Pada prinsipnya, terdapat tiga konsep tentang induksi pembungaan yaitu (1) adanya hormon pembungaan atau florigen atau produksi stimulus pembungaan pada daun yang mengalihkan fase vegetatif menjadi reproduktif, (2) adanya kondisi nutrisi yang optimum bersamaan dengan perubahan dalam apek, atau (3) terjadinya perubahan biokimia pada apek yang mengubah dan mengkonversi nutrien sehingga terjadi induksi pembungaan (Ryugo 1990). Pada tanaman buah-buahan aktivitas metabolit pada tunas sangat dipengaruhi oleh hormon endogen (Guardiola 1981; Wang & Faust 1990). Hormon tersebut tidak bekerja sendiri dalam mempengaruhi setiap proses pertumbuhan dan perkembangan tanaman. Diantara hormon tersebut adalah giberelin dan sitokinin (Guardiola 1981; Wang & Faust 1990; Taiz & Zeiger 1991).

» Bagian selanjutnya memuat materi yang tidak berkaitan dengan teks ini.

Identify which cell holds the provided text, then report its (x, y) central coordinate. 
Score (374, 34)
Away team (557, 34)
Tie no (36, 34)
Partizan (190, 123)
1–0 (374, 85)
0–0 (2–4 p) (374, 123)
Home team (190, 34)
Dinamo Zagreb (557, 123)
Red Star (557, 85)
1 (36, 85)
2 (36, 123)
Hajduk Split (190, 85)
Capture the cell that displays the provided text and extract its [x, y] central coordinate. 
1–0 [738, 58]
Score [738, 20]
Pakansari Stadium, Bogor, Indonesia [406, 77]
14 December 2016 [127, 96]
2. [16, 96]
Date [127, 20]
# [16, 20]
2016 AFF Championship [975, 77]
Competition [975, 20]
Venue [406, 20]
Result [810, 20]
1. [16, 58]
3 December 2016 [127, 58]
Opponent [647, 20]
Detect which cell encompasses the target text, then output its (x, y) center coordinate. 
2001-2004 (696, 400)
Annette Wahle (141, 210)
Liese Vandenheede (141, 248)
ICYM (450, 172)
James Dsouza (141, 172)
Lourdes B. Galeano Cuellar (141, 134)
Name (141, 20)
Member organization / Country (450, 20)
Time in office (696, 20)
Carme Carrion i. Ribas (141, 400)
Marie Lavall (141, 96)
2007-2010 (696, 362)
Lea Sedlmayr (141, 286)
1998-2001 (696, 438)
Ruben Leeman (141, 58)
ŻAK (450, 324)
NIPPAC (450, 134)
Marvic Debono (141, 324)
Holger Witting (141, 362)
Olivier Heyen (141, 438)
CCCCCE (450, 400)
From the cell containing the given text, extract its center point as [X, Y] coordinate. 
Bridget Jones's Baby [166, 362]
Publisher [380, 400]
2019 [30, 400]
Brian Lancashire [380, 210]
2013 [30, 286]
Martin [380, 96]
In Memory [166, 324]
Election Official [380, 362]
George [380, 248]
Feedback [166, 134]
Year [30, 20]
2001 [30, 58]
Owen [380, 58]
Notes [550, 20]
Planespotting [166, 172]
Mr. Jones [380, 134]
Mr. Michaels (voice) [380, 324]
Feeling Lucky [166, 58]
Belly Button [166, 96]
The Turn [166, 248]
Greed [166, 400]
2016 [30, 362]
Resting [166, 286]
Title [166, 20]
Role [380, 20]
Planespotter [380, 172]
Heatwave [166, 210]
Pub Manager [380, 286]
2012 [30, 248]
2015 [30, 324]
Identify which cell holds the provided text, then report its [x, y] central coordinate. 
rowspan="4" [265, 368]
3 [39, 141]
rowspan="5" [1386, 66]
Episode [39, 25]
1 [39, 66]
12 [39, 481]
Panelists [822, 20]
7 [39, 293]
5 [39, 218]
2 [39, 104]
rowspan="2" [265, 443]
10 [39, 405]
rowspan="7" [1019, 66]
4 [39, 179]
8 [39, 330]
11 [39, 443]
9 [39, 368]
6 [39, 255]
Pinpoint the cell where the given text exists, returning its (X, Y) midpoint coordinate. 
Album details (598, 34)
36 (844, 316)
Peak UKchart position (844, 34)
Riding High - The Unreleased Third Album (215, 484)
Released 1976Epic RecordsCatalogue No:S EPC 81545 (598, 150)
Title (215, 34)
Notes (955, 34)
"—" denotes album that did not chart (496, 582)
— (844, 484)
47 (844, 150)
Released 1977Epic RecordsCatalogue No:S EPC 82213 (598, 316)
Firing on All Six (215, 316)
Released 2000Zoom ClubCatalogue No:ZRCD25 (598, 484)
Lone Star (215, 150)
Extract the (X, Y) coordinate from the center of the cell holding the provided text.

Faktor lingkungan tanaman akan mempengaruhi aktivitas fisiologi pada tanaman yang berdampak terhadap fase-fase pertumbuhan dan perkembangan tanaman. Unsur-unsur iklim yang mempengaruhi proses fisiologi adalah suhu udara, kelembaban udara, curah hujan, panjang hari, dan intensitas cahaya. Sedangkan faktor lingkungan yang paling dominan dalam mempengaruhi inisiasi pembungaan diantaranya: 1) suhu, peningkatan suhu selama musim pertumbuhan


(23)

akan meningkatkan inisisasi tunas reproduktif sehingga mungkin mempengaruhi berbagai proses metabolisme dalam taaman seperti peningkatan fotosintesis menyebabkan karbohidrat yang dihasilkan tinggi, meningkatnya metabolisme karbohidrat menyebabkan transportasi protein ke daerah apikal meningkat. Selain itu suhu mendorong penyerapan air dan hara (nutrisi) dari tanah melalui proses transpirasi. 2) intensitas cahaya, menyangkut juga dengan bentuk tajuk, kemiringan, distribusi bunga pada tajuk dan keteduhan. Umumnya cabang yang terpapar intensitas cahaya yang tinggi akan berbunga lebih banyak dari pada cabang yang terlindungi atau ternaungi (Zomlefer 1994).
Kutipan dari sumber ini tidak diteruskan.